/languagetool-docker

A docker image to run a custom server with the latest stable LanguageTool, a style and grammar proofreading software for English, French, German, and a lot of other languages.

Primary LanguageShell

juanelas/languagetool

A docker image to run a custom server with the latest stable LanguageTool, a style and grammar proofreading software for English, French, German, and a lot of other languages. You can think of LanguageTool as a software to detect errors that a simple spell checker cannot detect, e.g. mixing up there/their, no/now etc. It can also detect some grammar mistakes.

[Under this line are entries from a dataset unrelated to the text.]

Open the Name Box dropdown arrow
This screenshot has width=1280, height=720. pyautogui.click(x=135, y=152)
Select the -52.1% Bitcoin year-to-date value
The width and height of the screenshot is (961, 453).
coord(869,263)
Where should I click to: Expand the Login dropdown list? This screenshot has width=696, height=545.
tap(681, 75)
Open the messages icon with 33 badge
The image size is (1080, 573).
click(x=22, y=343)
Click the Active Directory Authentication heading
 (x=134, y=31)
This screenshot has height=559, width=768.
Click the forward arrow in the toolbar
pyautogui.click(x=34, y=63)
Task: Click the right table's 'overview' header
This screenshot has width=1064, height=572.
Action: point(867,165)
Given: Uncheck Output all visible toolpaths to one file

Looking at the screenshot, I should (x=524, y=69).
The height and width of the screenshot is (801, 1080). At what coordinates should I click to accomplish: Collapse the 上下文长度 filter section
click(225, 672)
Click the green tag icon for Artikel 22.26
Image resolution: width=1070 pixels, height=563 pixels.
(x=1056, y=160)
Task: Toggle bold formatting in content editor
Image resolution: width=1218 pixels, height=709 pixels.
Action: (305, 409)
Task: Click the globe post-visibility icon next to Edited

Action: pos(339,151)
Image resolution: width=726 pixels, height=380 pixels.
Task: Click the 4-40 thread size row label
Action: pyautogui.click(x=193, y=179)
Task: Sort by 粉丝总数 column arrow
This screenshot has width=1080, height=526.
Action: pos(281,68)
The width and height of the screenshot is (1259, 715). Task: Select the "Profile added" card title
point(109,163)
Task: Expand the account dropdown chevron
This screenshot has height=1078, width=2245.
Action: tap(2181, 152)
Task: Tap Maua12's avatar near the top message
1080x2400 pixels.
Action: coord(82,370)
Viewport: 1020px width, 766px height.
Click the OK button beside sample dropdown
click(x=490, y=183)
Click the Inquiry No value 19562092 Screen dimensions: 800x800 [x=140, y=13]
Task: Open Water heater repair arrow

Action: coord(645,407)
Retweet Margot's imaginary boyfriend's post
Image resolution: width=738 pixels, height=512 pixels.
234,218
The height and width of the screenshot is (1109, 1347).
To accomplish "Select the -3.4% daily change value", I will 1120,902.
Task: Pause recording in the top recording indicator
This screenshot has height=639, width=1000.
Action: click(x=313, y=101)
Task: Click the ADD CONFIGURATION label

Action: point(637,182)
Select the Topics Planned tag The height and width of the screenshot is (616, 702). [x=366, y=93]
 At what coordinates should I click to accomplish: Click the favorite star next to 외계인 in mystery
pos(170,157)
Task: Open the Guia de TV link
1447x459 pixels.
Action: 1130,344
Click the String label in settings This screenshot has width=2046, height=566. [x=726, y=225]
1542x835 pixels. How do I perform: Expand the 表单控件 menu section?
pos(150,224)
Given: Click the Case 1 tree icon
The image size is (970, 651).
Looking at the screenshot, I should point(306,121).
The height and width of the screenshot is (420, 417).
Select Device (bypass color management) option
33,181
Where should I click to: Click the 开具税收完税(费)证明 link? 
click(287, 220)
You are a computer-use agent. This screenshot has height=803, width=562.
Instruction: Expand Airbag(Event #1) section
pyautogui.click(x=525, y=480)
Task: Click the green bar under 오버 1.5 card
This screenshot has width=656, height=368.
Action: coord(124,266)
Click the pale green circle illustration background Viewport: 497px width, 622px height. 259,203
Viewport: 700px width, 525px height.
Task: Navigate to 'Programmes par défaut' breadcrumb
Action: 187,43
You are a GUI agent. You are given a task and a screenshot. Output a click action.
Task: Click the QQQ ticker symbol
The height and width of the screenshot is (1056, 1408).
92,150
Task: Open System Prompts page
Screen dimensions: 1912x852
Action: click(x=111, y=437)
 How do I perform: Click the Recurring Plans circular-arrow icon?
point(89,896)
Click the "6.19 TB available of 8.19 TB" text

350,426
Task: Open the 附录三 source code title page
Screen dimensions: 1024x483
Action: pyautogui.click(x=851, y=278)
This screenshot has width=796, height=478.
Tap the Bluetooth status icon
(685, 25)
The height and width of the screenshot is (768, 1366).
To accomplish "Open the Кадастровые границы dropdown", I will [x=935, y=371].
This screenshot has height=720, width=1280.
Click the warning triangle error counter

Supported languages are: Arabic, Asturian, Belarusian, Breton, Catalan, Chinese, Danish, Dutch, English, Esperanto, French, Galician, German, Greek, Italian, Japanese, Khmer, Persian, Polish, Portuguese, Romanian, Russian, Slovak, Slovenian, Spanish, Swedish, Tagalog, Tamil, Ukrainian. Please note that the level of support differs a lot between languages.

Usage

LanguageTool can be just run in port 8081 (default) as:

docker run --rm -it -p 8081:8081/tcp juanelas/languagetool --public

n-grams

LanguageTool can make use of large n-gram data sets to detect errors with words that are often confused, like their and there.

n-grams is currently only available for Dutch, English, French, German, and Spanish (plus some data for untested languages).

To add n-grams to your dockerised LanguageTool:

  1. Download the data for the languages you want (~8 GB each!) from https://languagetool.org/download/ngram-data/

  2. Unzip it. Depending on the language downloaded you will have a directory named de, en, es, fr, or nl.

  3. Place the directories of ngrams for every language in a directory called ngrams.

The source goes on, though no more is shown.